Long after he made the decision to stop working freelance, Guy was living in Los Angeles California as a stockbroker after getting his GED and an Associates Degree in Macroeconomics. The year was 1992 and he wanted to make sure his children knew about investments, economic decisions, and moral decisions to be even more successful than he was. After converting to Judaism through a 10 year process, he finally obtained a certification of gratitude from Rabbi Shayshim Ezekiel in Jerusalem to marry Stacy. When he had kids, he taught them fundamental values.

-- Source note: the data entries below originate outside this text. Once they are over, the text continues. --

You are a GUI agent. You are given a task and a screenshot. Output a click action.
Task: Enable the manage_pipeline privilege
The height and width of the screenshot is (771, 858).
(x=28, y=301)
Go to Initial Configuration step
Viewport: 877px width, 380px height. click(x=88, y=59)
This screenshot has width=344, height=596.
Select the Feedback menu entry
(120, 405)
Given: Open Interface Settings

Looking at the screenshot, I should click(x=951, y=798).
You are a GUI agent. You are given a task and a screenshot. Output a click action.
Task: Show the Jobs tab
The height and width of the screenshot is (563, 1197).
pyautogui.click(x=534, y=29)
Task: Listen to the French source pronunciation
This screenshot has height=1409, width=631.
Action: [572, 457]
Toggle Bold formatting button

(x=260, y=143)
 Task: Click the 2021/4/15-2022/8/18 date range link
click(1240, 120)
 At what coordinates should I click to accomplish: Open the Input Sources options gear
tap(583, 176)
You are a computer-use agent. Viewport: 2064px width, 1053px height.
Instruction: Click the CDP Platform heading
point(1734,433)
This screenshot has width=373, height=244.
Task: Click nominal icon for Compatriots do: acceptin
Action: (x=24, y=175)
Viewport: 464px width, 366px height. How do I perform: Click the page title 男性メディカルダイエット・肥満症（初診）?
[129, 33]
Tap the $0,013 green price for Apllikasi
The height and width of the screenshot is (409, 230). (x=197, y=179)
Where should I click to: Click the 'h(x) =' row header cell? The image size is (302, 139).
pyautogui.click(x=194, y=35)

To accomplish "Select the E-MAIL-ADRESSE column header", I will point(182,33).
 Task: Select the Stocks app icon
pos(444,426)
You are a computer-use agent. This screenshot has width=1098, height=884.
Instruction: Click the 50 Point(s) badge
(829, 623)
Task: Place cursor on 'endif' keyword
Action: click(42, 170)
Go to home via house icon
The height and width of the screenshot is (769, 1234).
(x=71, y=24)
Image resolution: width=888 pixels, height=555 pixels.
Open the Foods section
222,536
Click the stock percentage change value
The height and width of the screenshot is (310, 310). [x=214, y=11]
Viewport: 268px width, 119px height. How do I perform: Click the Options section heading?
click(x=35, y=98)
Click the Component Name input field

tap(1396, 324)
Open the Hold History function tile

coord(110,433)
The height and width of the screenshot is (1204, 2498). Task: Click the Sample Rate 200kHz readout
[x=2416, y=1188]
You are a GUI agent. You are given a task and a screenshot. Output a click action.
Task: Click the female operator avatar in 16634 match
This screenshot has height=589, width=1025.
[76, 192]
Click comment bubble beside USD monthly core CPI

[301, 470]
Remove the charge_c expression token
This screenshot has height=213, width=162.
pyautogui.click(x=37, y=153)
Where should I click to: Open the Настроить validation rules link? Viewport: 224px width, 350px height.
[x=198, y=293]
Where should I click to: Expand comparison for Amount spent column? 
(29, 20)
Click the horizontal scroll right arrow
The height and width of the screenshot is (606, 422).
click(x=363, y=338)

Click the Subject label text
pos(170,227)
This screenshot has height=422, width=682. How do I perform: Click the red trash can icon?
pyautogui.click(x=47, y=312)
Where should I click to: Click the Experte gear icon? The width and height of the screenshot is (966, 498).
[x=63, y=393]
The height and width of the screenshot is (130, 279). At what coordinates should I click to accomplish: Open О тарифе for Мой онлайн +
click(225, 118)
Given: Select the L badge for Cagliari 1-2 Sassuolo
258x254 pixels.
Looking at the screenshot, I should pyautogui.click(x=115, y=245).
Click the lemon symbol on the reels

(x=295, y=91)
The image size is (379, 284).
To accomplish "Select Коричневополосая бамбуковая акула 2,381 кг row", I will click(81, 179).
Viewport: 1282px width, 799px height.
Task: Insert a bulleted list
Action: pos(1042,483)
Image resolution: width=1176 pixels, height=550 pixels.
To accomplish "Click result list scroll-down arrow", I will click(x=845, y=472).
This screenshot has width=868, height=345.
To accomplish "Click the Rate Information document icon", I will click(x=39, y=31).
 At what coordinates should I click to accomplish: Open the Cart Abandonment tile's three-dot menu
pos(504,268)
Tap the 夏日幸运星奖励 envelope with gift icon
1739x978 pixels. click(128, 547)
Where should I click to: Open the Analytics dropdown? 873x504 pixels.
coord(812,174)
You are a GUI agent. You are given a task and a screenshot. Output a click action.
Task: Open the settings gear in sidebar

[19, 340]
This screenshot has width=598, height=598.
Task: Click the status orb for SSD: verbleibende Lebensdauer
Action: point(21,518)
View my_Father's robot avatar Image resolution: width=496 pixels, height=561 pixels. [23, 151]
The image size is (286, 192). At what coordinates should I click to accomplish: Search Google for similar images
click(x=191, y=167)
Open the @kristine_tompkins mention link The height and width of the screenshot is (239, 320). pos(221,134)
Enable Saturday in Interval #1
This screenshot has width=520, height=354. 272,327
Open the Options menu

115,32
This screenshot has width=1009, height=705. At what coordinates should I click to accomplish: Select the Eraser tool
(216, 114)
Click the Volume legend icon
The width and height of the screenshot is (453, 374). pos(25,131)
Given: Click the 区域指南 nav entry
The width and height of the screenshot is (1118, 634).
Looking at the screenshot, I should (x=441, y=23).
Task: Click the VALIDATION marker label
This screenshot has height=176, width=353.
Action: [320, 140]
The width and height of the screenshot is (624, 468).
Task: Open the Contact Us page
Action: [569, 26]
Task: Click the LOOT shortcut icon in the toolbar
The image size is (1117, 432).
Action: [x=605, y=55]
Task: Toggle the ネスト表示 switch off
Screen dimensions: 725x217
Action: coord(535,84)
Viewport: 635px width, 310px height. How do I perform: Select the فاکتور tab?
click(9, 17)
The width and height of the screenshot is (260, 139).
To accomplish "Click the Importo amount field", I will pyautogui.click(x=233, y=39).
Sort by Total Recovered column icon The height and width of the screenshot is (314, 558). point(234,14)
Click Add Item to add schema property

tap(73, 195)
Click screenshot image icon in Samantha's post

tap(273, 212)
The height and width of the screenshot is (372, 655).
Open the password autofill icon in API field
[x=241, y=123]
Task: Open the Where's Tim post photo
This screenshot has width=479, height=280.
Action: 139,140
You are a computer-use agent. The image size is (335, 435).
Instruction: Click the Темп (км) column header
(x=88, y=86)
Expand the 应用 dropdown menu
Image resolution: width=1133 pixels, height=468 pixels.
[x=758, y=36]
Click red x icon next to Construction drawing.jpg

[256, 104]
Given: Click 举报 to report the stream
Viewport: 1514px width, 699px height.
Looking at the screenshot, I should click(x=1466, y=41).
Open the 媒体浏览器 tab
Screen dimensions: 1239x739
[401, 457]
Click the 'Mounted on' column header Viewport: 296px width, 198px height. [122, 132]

“I taught my kids basic stuff like have a job, graduate, don’t have kids.” Guy continued, Anybody who is poor in this country only needs to work for 10 years, have a GED or diploma, and not have a kid before you’re married to not be poor. Me and my friend George set these values to be self evident when we were young, and look at where I am now, in a good spot.”
Guy’s example of self-success is widely known and documented in “Three Simple Rules Teens Should Follow to Join The Middle Class,” by the Brookings Institute. The study shows three things that should be done in order to not be poor: get any job, graduate high school, and have no children before marriage.
Guy’s story should not only be an example of self-determination, but should be also be a set of guidelines for success. The situation now is much better than it was for an immigrant in the 1970’s, and students, from any background, can be infinitely more successful than “some homeless guy from Russia when people actually try to accomplish their goals set for themselves.”